RE: Requirements for notes

> From: Ron Davies [mailto:ron@rondavies.be] 
> Sent: Wednesday, May 12, 2004 6:32 AM
> Subject: Re: Requirements for notes
>  
> I'm not sure that it's really necessary to try to specify a wide range of 
> different possible kinds of notes. This seems to me to be a case where
your idea 
> of subclassing and inheritance is going to be really useful (the other is
the 
> different types of hierarchical relationship such as partitive, generic,
etc.). I 
> think it's important, as Andy suggests, to distinguish between public and
private 
> notes, since these may be handled in different ways, but for the rest, I'm
not 
> sure it matters a lot. A scope note, a history note, and some kind of
internal 
> note are the ones that I have seen most often, but others have a lot more 
> experience with this.
> 
> I'm still a little concerned about delivering all of these notes every
time we 
> access a Concept. I would say normally in a _thesaurus_ application at
least 
> there's a continuum of how often information gets used, something like
this: 

One reason for defining a little more than scope, history, internal notes is
that it allow you extract the notes that are relevant to your audience.  For
example, someone browsing the vocabulary is probably not interested in
application, citation, reference, or editorial notes.  They may only need
scope and public notes.  However, a librarian who is trying to apply the
vocabulary is probably interested in application, scope, and history notes.
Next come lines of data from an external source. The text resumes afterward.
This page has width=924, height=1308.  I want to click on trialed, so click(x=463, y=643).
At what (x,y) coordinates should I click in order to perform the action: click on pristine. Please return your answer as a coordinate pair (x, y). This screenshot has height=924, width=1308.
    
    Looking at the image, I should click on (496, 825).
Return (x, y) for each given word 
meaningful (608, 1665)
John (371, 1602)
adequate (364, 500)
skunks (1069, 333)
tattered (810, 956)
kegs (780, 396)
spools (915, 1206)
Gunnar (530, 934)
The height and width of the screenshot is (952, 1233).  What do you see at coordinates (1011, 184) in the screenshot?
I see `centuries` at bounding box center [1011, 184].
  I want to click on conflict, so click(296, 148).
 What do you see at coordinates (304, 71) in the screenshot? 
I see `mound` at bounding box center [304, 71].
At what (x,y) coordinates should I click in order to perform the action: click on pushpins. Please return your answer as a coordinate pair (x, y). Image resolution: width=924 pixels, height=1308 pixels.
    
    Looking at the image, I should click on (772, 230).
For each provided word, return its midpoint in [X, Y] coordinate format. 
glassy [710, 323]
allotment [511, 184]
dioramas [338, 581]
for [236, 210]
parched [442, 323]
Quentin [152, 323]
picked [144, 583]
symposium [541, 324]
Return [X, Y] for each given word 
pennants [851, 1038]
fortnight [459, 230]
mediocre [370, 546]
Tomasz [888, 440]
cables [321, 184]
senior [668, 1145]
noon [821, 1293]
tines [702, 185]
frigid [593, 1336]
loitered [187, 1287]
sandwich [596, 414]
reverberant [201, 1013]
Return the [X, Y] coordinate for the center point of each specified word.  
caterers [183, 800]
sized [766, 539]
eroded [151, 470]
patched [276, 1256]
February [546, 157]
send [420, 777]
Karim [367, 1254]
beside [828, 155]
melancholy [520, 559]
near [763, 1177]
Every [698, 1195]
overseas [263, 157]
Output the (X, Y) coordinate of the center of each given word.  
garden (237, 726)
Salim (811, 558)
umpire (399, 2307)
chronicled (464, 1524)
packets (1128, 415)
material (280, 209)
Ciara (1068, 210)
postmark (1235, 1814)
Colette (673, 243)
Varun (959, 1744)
As I pointed out, Dewey may be far to one side with all its note types.  BTW
after I sent my prior message I discovered that the Excel spreadsheet I was
filtering that contained the tags and descriptions was filtered incorrectly
and there were another twenty more note types!  Ouch, however they didn't
add anything new to the discussion than what I presented. 

In my prior message I showed that it was possible to boil down all those
notes types to a very small set of distinct buckets that one could use to
build more detailed note types.  The buckets I suggested *probably* have
broader use across various, thesauri, subject headings, classification
systems, etc.  Many vocabularies may only use a few note types as you
suggested, but it would be nice to have the additional ones I suggested so
you can do finer grained things for presentation or programmatic
manipulation.

> The Concept object combines the most often used information with the least
often
> used information. Sometimes these notes can be very long (Andy is perhaps
in a 
> good position to confirm or deny my fears here). So the API may be
delivering a 
> lot of textual information with Concepts that will only be used a very
small 
> percentage of the time. Maybe in practice this overhead won't matter, but
it's an 
> issue perhaps to evaluate.

The length of notes vary from vocabulary to vocabulary.  I deal with a
number of vocabularies, DDC, LCC, LCSH, MeSH, FAST, GSAFD, Eric, GEM-S,
Gates, Sears, etc.  Most notes are short in these vocabularies.  The
editorial guidelines for the vocabulary can play into the length of notes.
In Dewey, notes are generally concise.  Probably due to the fact that there
are so many of them.  The note types are for specifically defined purposes.
However, when an editor needs to discuss a topic in more detail, Dewey has a
section called the "Manual".

The "Manual" is where in-depth discussions about a class number or a class
number in relation to other class numbers goes.  It's a separate section,
distinct from the actual classification notes.  The discussions in the
"Manual" are along the lines of why would you use this concept over these
other concepts and the fine lines that the editors draw between concepts.
The "Manual" notes wouldn't be converted to SKOS because many times they
deal with relationships between concepts.  So if there are multiple concepts
discussed, then which one do you associate the note with?  I guess, if a
"Manual" note discussed three classes you could put the same note in all
three classes, but I'm not sure that would be useful.  It borders on the
same principal why vocabularies put things into tables, like geographics.
They can be used in multiple places and it's far easier to maintain in one
place.  The "Manual" also seems outside the scope of what we are trying to
do with SKOS and vocabularies, however if we needed to incorporate it with
SKOS we would define our own RDF Resource and use dc:relation in the
skos:Concept record to relate the concept to the place where it was
discussed.

Part of having finer grained notes allows the API to deliver only what you
need and no more.  So if your audience only needs scope and public notes,
you should be able to specify what your need is to the API.  If you just had
just scope, history, and editorial note types, then you could get back a lot
of stuff that isn't very useful to your audience.  That's because the
vocabulary maintainer was forced into putting everything into scope notes or
a subclass of scope notes.


Andy.

Andrew Houghton, OCLC Online Computer Library Center, Inc.